Most airlines naturally want to limit their liability for any losses or inconveniences you encounter as a result of delays and cancellations.
In some cases we think their terms and conditions wouldn't hold up if challenged. So if you think you have a valid case against an airline, don't necessarily take no for an answer.
If your flight is delayed or cancelled, some airlines may provide you with a credit for future travel.
Airlines don't usually guarantee their timetables. They reserve the right to substitute alternative airlines or aircraft and alter or omit stopping places shown on your ticket. They won't necessarily take responsibility if you fail to make a connecting flight as a result.
If you're prevented from travelling due to unexpected circumstances, some airlines will provide you with a credit for future travel (possibly after deducting a fee). It's all a question of whether the delay or cancellation was due to something within the airline's control.

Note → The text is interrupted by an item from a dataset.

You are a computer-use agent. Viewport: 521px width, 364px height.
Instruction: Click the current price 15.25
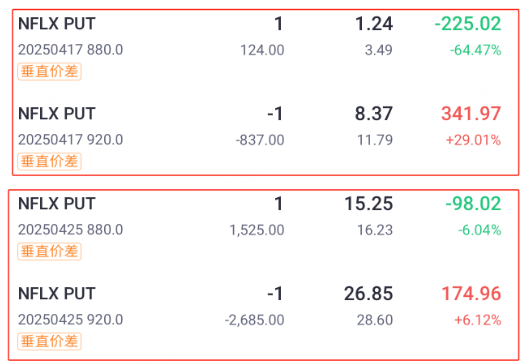369,204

Payments for accommodation, transport, meals and phone calls if your flight is delayed or cancelled are at the discretion of the airline in Australia but it's always worth asking for any assistance you need. Australia's compensation regime is a bit hit and miss compared to those of places like the European Union, New Zealand and Indonesia, all of which have specific payback protocols in place.

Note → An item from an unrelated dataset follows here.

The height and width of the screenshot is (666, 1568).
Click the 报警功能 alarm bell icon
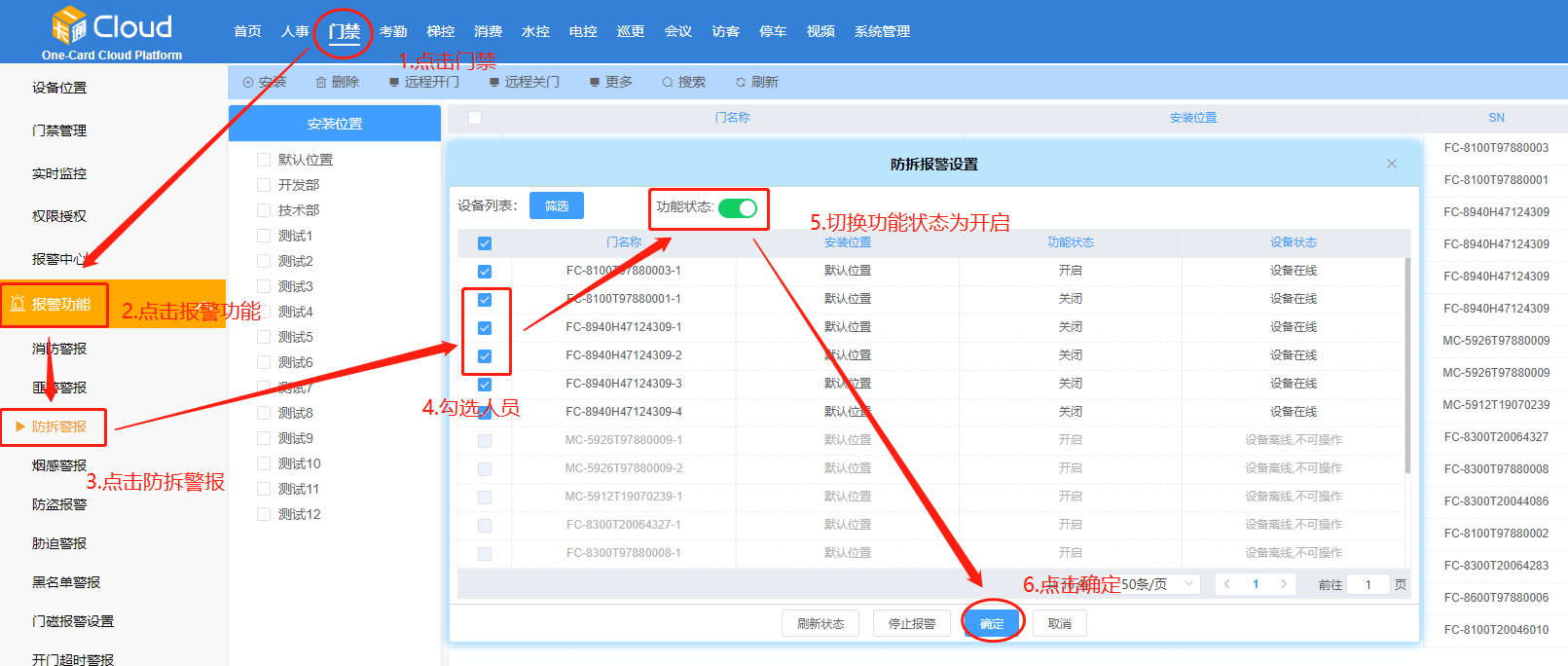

If you are out of pocket because of flight delays or cancellations in Australia, keep your receipts but try to keep your expenditure as low as possible – you may never get the money back. Airlines will often address claims for reimbursements on a case by case basis.
If you abandon your flight plans and use alternative means of transport, you will most likely forego any refund of your original booking.

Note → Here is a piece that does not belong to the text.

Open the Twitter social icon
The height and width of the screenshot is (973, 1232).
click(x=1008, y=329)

Discount fares may give you less flexibility than full fares as they can come with restrictions on cancelling or changing a booking. Full fares may allow you to request a booking change to a limited extent or you may have to pay extra. Some airlines have very strict refund policies.
Overbooking is a common practice in some countries. Even if you have a reservation and check in on time, there may be more passengers than there are available seats.
On both domestic and international flights, passengers are asked to volunteer to change their flights if overbooking occurs. If no-one volunteers, the airline will re-allocate some bookings. If you're affected, you may be entitled to compensation for the inconvenience.
There's an agreed industry rate for compensation in Australia. For international flights, most countries have 'denied boarding compensation regulations'. Check with your airline whether compensation is available in the countries you're travelling to/from.
If your baggage is lost or damaged on an international flight, compensation is governed by the relevant international convention.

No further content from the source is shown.